I don't think forced memory management teaches anyone much of anything besides how to manage memory manually. It doesn't make programs better. I'm very grateful for garbage collection so that I can spend my cycles thinking about the problem I'm actually trying to solve.
edit: I think this came off a bit too dismissive, but I guess what I was after is that what technology you choose depends on what you value. Personally, I value using programming languages that are pleasant to work with, and I don't personally find C/C++ to be pleasant. I enjoy dabbling in game development, but it's not so important to me that I would use tools that I don't like to do it.
No, what technology you choose depends first and foremost on what you want to achieve. If you want a to run a realtime application on as many platforms and devices as possible with steady fps, a GC language is not the technlogy you can use.
In contrast, you can write web applications in almost any language with little technical differences. That's the point where you can start to make a value assessment.
>It doesn't make programs better
Yes it does. With a GC you lose control over runtime, which is crucial to the performance.
I'm not advocating against GC in general. Many desktop apps, most web apps and low-tech games can be fine with it. But saying manual memory management is outdated, when our 4 GHz Multicore machines struggle to run smoothly is ridiculous.

- **ITEMS**
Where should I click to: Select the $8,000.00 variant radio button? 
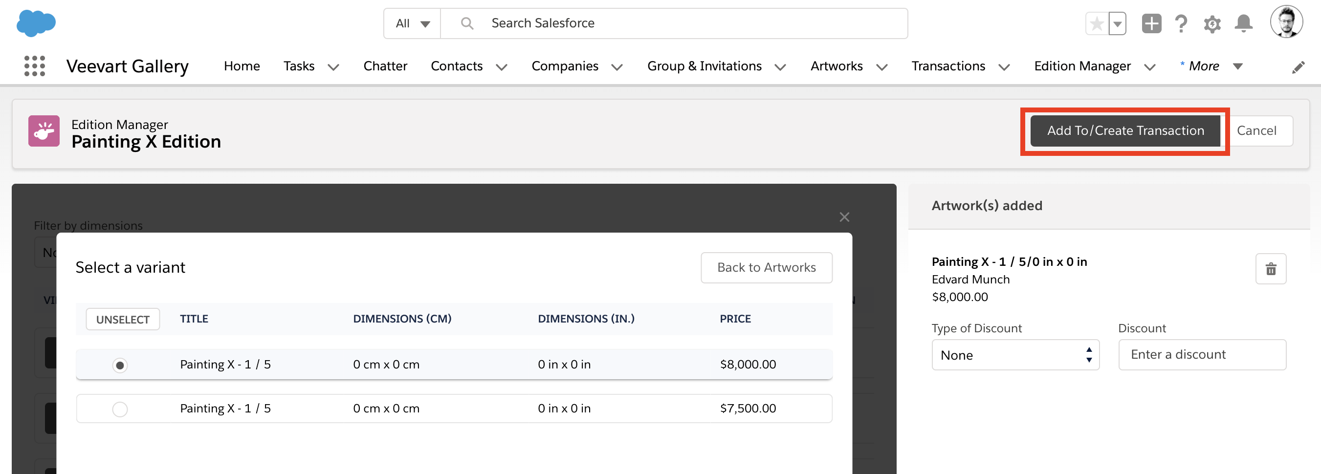point(119,365)
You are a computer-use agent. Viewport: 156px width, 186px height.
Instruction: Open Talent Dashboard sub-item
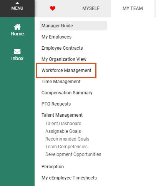coord(63,124)
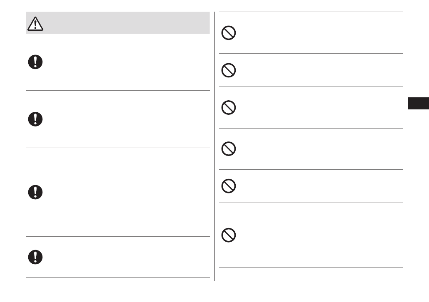Click the blank text area beside the topmost exclamation icon
The width and height of the screenshot is (429, 302).
click(x=125, y=62)
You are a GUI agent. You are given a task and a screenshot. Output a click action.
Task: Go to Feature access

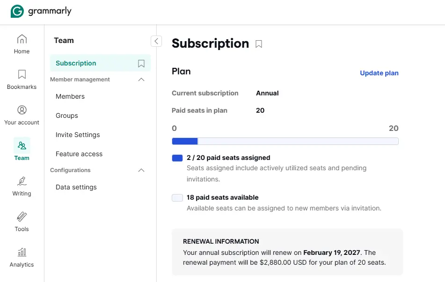[x=79, y=154]
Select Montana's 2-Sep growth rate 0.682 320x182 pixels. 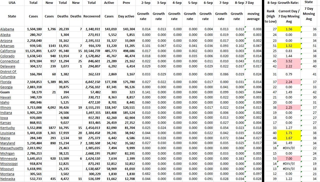pyautogui.click(x=143, y=174)
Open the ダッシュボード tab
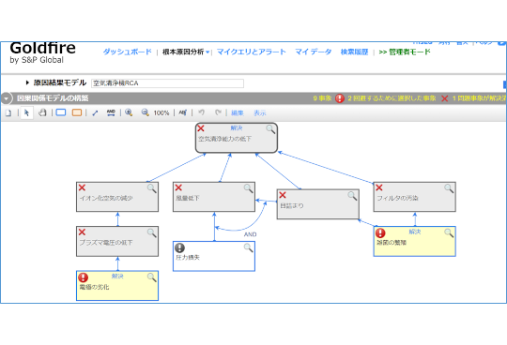Image resolution: width=507 pixels, height=345 pixels. [x=127, y=52]
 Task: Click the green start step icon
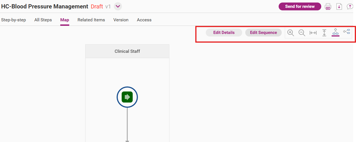127,97
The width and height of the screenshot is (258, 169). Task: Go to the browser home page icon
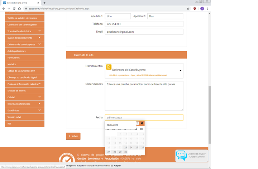pyautogui.click(x=19, y=8)
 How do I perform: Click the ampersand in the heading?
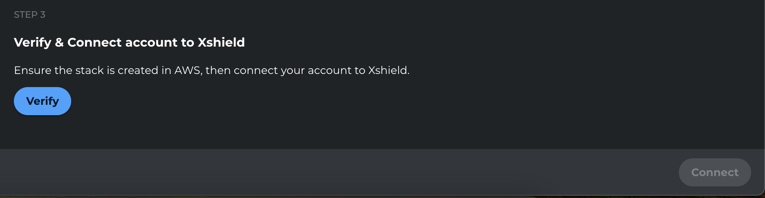[x=59, y=42]
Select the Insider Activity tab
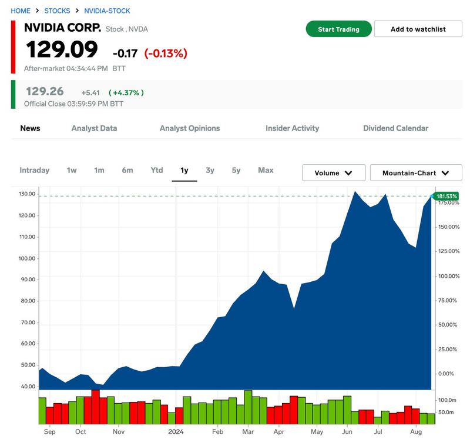470x439 pixels. click(x=292, y=128)

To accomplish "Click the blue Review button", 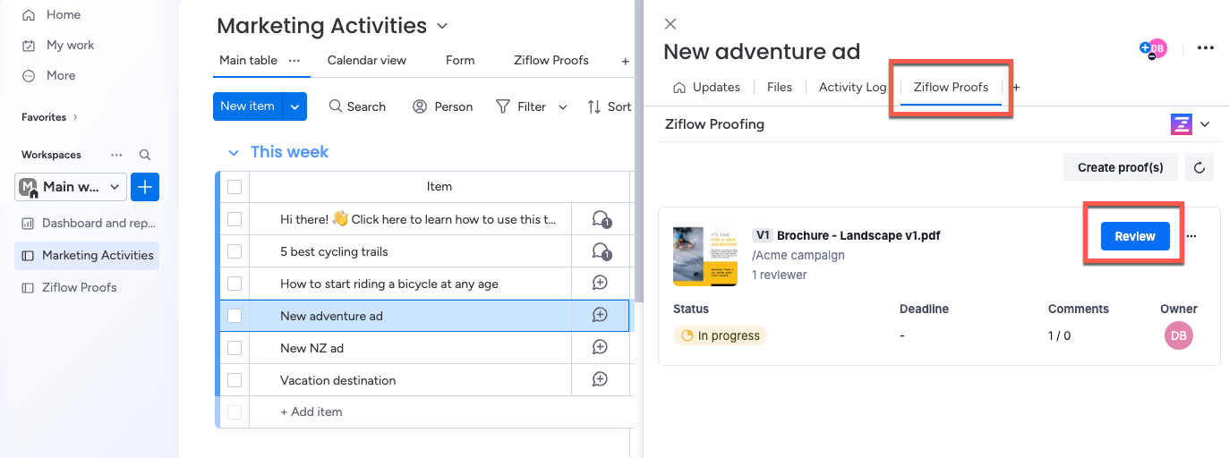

- **TASKS TO COMPLETE**
1. In the garbage collection discussion, what does one poster say you lose control over when using a GC?
2. List every kind of software that the garbage collection discussion says can be fine with a GC.
3. Continue the garbage collection discussion from its last sentence.

- **SOLVED PROBLEMS**
1. Control over runtime, which the poster calls crucial to performance.

2.
- Many desktop apps
- Most web apps
- Low-tech games

3.
Maybe for you. But not for me. I find the rest of your post to be very mean spirited.
I don't work in the games industry because those constraints sound miserable.
However, if you want to make a quality game, you can not afford long GC pauses. I know that lots of people make games with GC pauses in them anyway. It is a value judgement, for sure.
It's certainly possible to work around GC pauses, but that effectively means you are manually managing your memory manager (instead of the memory), which can be surprisingly difficult.
It's also possible that whatever you do is so "small" that GC pauses never affect you. Enjoy your free lunch then.
Was the reply we got in the old days, when one used C, Pascal, Basic, Amos.
Thankfully many ignored that and moved the state of art to such languages.
A few years later the reply would be,
1. Refused to use C
When devs tried to use C++ or Delphi.
State of the art in games development only advances thanks to those that manage to produce entertaining games, while ignoring such advices.
Unity, Unreal Engine and CryEngine are all written in C/C++. They have sometimes elaborate script bindings, but the engine remains in C/C++.
There's a lot of people leaving college that have never learned how to use C/C++ and immediately they want something they're comfortable with, which is Java/C# or Javascript or maybe even Python. These languages are not good choices for a game engine, for the reasons I mentioned. Will there never be a better language? I did not say that, but it would be an uphill battle.
> These languages are not good choices for a game engine
I have seen these words written against C, Turbo Pascal, Modula-2, C++.
Some of the games I saw "written" in C for MS-DOS were like this all over the place:
Just as if C was a macro assembler."I have seen these words written against C, Turbo Pascal, Modula-2, C++."
So what? Those words probably had a good argument behind them, at the time.
In the MS-DOS days, compilers weren't as good as today, so handwritten ASM paid off.
> In the MS-DOS days, compilers weren't as good as today, so handwritten ASM paid off.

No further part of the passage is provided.